Apart from the pictures, reproduce the data below exactly as it stands.

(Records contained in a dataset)
+ + + + + + +
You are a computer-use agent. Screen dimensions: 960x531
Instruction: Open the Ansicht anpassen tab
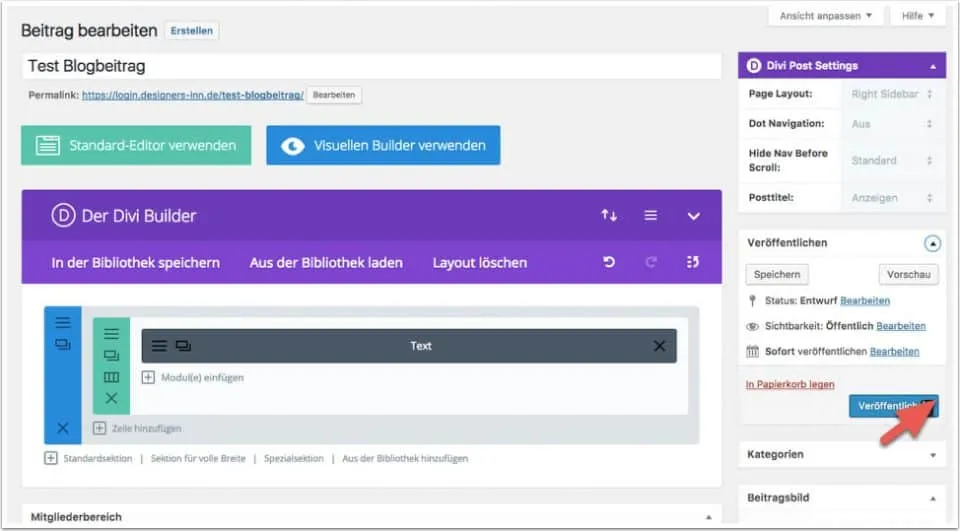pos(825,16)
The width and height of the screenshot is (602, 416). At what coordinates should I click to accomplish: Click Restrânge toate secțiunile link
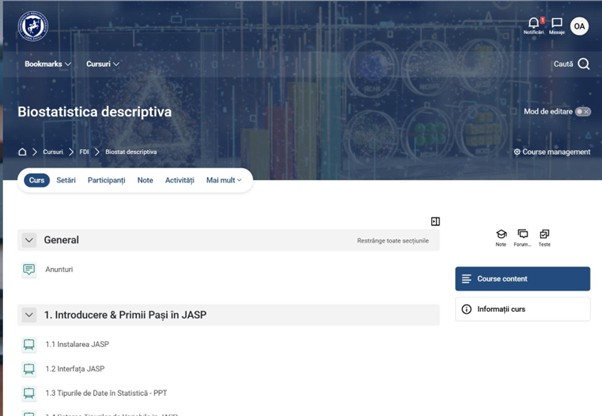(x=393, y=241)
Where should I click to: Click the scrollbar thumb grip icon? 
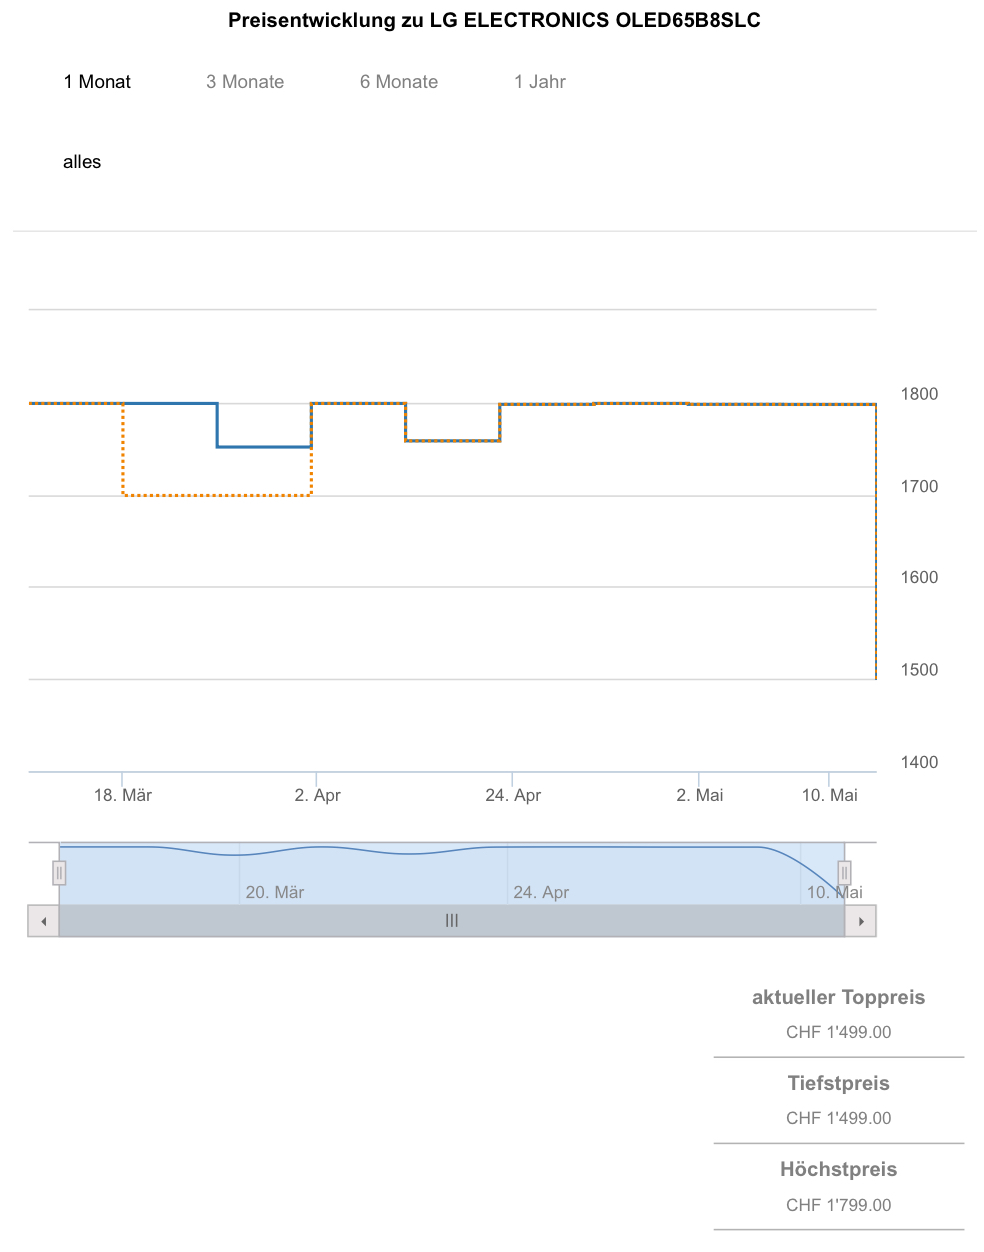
+ + + + + + +
◆ Result for this exercise
You are a computer-use agent. Screen dimensions: 960x531
Instruction: Open the Ansicht anpassen tab
pos(825,16)
The width and height of the screenshot is (602, 416). At what coordinates should I click to accomplish: Click Restrânge toate secțiunile link
(x=393, y=241)
Where should I click to: Click the scrollbar thumb grip icon? 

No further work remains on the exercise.